The most well-known version is probably Mike’s Hot Honey, which is quickly becoming as ubiquitous as shakers filled with crushed red pepper flakes and Parmesan at on-trend pizzerias across America. The “Mike” is Mike Kurtz, who first discovered the delicious combination while studying abroad in Brazil. Mike fell in love with it, developing his own take and gifting little pots of it as presents to friends and family. When he introduced it to Paulie Giannone of Paulie Gee’s, the vaunted Brooklyn pizzeria where Mike apprenticed, an instant love – and best-seller – was born. We’re, of course, talking about the Hellboy, Paulie Gee’s most popular pizza: fresh mozzarella, Italian tomatoes, Berkshire soppressata picante, Parmigiano Reggiano, and a post-bake drizzle of Mike’s Hot Honey. After customers kept asking to take bottles home, Kurtz founded Mike’s Hot Honey in 2010. The rest is pizza history. Today, there’s also Mike’s Extra Hot Honey.

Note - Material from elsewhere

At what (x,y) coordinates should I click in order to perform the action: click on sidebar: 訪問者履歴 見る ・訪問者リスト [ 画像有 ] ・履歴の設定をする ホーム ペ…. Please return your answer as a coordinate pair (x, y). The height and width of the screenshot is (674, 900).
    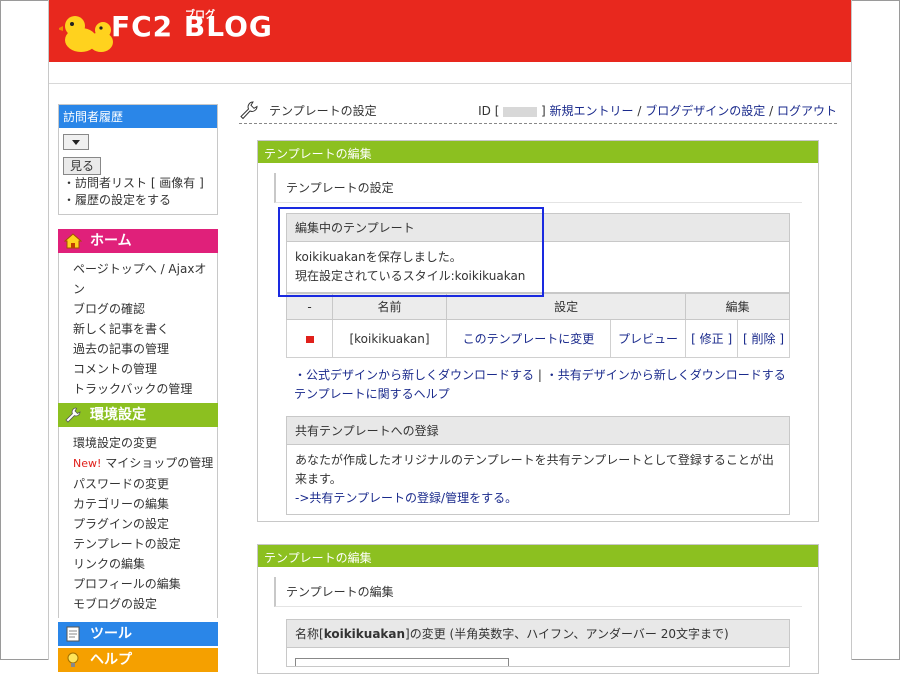
    Looking at the image, I should click on (138, 388).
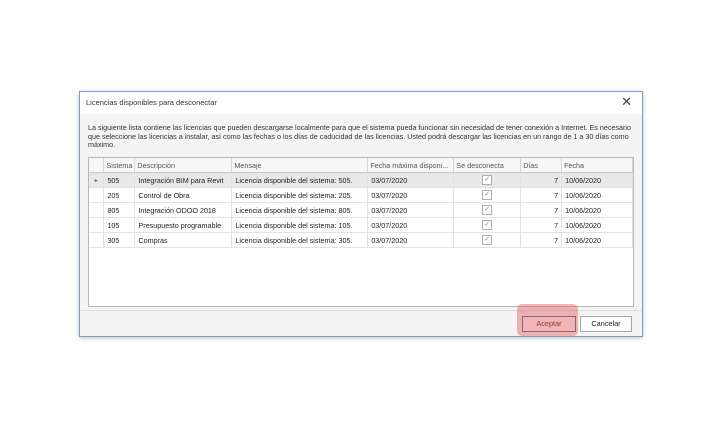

Mike’s Hot Honey is great and definitely worth stocking up on. But making your own hot honey at home allows you to explore a world of chilli pepper flavours and heat levels that suit your personal preference. It’s also a deliciously spicy act of pizza love that follows a fairly simple ingredient list and process: honey, chilli peppers, and vinegar. After a short process of chopping up your chilis, simmering them in honey and stirring in the vinegar, all that’s left is sampling your homemade hot honey. Just go easy on that first drizzle… it can pack a punch!
Notes: Choose your chilli peppers and vinegar based on your own heat and flavour preferences. We’ve chosen a mix of Serrano red and Thai chilli peppers, resulting in a mild, family-friendly heat. For fans of fiery-hot heat, sub in spicier peppers like habaneros or (beware!) ghost peppers. For a chunkier “extra hot” kick, chop the chillis finely and leave them in the honey unstrained.Yield
1 pot of hot honey
10 minutes active time, 1 hour chill
500ml glass container
340 grams honey
1 Serrano red chilli, thinly sliced
1 Thai chilli, thinly sliced
If you prefer to use dried chilis, swap out all the fresh chilis for 2 teaspoons of red pepper flakes
1 tablespoon apple cider vinegar
Add the honey and chilli pepper to a saucepan. Bring to a simmer over a medium heat, then remove from the heat and stir in the apple cider vinegar. Leave to cool before transferring to a glass container. Strain or remove the pepper slices if desired (these also make an excellent pizza garnish).